6/3/13

Predictable Can Be Good.

 

Sometimes predictable is good. We were visiting our family up north over the Memorial day weekend and the usual “where do you want to go for dinner” question came up. We tend to eat out a lot these days when the family gathers together. We debated between BBQ and Chinese food. BBQ seemed more fitting for Memorial Day, since it’s the unofficial start of summer, right? We didn’t quite find the BBQ place we were looking for. I mentioned to my husband:

“Authentic Chinese sounds good, but ya know...I kind of want predictable. If we go to Panda Express you always know exactly what you are going to get. It’s always the same.”  

 We drove by a Chinese restaurant and decided to pull in. Live a little. Be less “predictable.”

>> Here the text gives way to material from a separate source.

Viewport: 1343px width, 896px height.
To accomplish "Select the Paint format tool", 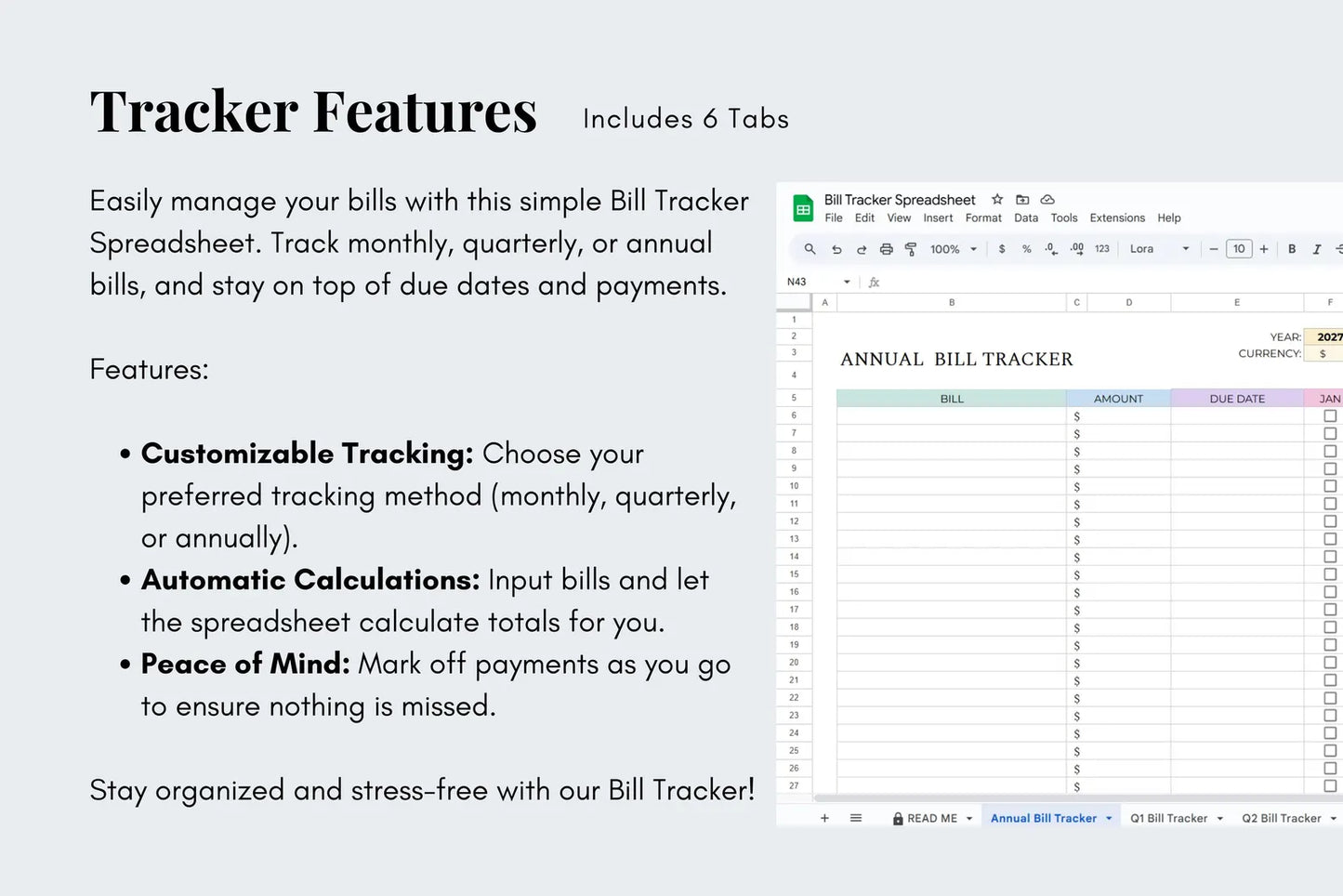I will pos(911,249).
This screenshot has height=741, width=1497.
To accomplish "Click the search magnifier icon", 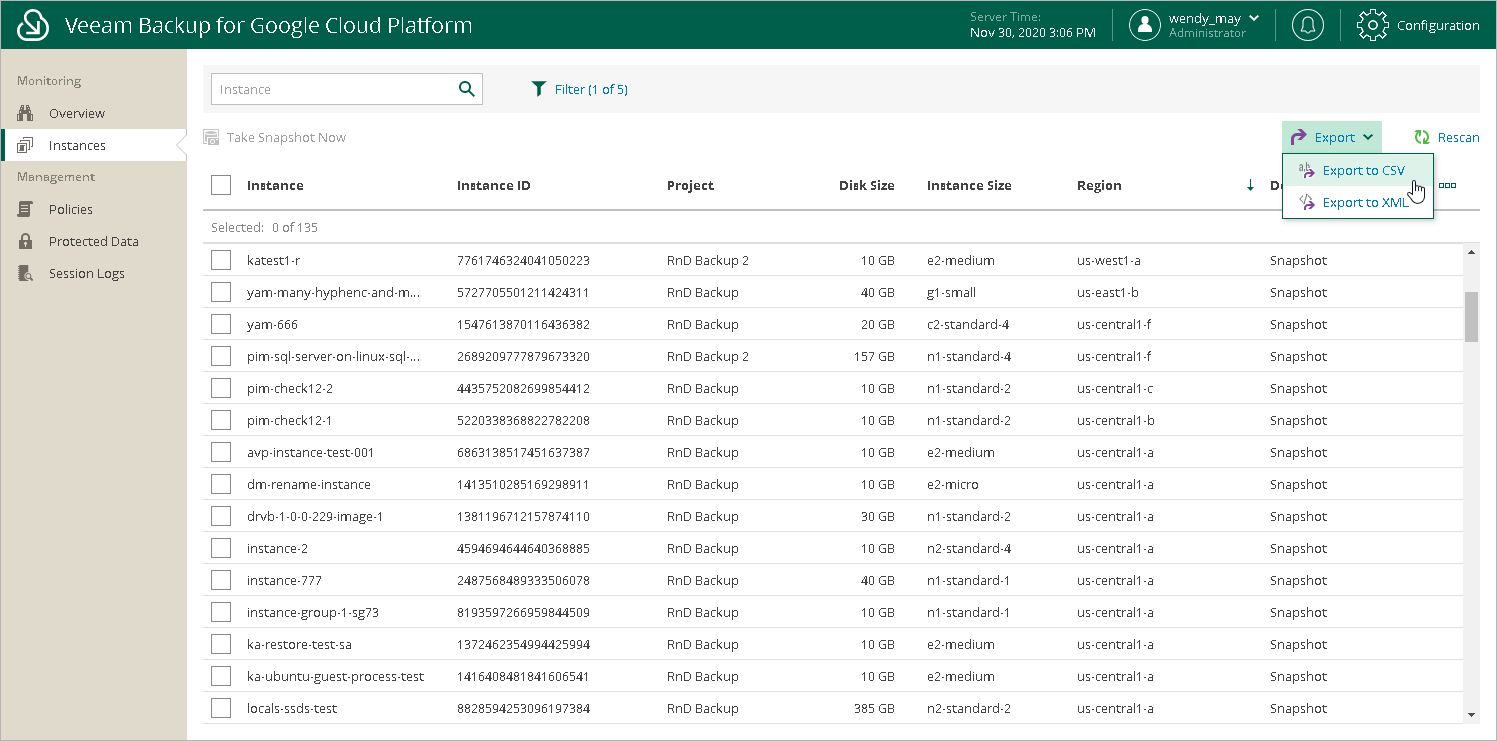I will [466, 89].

   This restaurant which was highly influenced by the color pink, ended up being a lot more “authentic” than any of us were ready for. The fried rice looked more burnt brown than I was used to. It tasted kinda strange too. The noodles were really soupy. The egg rolls dipped in so much batter you could hardly recognize what you were eating. Deep fried more than a Twinkie at the county fair. The kids poked at their food and only liked the egg flower soup. We didn’t eat much, it just wasn’t what we thought it was going to be. Or maybe it was exactly what we thought it was going to be (authentic) We did like the deep fried broccoli but not much else. Again, a flashback to the county fair. When the waitress came over to offer us to-go boxes, we politely declined, using the “we are staying in a hotel and don’t have a fridge” excuse. Which was true.

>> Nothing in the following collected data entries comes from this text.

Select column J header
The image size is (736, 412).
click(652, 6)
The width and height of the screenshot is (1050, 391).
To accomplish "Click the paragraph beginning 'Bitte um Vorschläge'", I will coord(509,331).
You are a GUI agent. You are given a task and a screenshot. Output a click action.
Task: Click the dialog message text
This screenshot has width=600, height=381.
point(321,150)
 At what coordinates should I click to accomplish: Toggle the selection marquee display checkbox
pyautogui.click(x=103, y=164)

    Within 30 minutes of finishing up dinner, I was left feeling a bit uncomfortable. Ten minutes later I was crying for my mama, feeling the worst I’ve felt in a very long time. Wishing our hotel room had more than one bathroom, because I wasn’t about to share it with anyone! I sent my husband off to the nearest Rite-Aid (drugstore) to pick up some much needed Pepto Bismol, which was as pink as the Chinese restaurant. After several miserable hours (I will keep the details to myself!), I finally drifted off to sleep and felt much better in the morning. As we got ready to check out of the hotel, my husband looked at me and said, “we should have gone with predictable Panda Express.”  So true.

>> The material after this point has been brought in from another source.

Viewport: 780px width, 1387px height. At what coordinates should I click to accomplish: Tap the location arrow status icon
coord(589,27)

    Sometimes predictable is good. It can be comforting to be hundreds of miles from home and still be able to partake in the familiar. My Starbucks non fat latte taste exactly the same down the block from my house or across the country. Target looks and feels identical to the one five blocks from my front door in practically every town we visit. The comforting familiarity of franchise. This got me thinking about church. After reading “Deep and Wide” by Andy Stanley I’ve been intent on viewing church from a visitor’s point of view. Especially someone who isn’t really familiar with going to church at all.  One thing visitors need to feel comfortable in a new setting (church) is knowing what to expect. Knowing where to go, where to sit, and just how long the service is going to be. Nothing unexpected or a menu so foreign you have no idea what you are actually ordering (or in for).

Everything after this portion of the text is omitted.